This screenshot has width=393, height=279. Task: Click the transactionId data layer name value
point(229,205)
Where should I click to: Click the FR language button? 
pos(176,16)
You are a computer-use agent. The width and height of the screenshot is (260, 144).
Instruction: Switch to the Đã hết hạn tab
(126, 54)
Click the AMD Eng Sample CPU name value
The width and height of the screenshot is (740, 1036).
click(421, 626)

* * *

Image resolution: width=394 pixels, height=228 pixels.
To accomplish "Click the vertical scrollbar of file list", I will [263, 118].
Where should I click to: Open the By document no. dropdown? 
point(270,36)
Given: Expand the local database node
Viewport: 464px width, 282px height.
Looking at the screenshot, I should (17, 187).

→ How to complete this task: From the entries above, restate word for word the lines from the line containing "This screenshot has" to the line containing "You are a computer-use", both ends included, and nothing more.

→ Answer for the task:
This screenshot has width=393, height=279. Task: Click the transactionId data layer name value
point(229,205)
Where should I click to: Click the FR language button? 
pos(176,16)
You are a computer-use agent. The width and height of the screenshot is (260, 144).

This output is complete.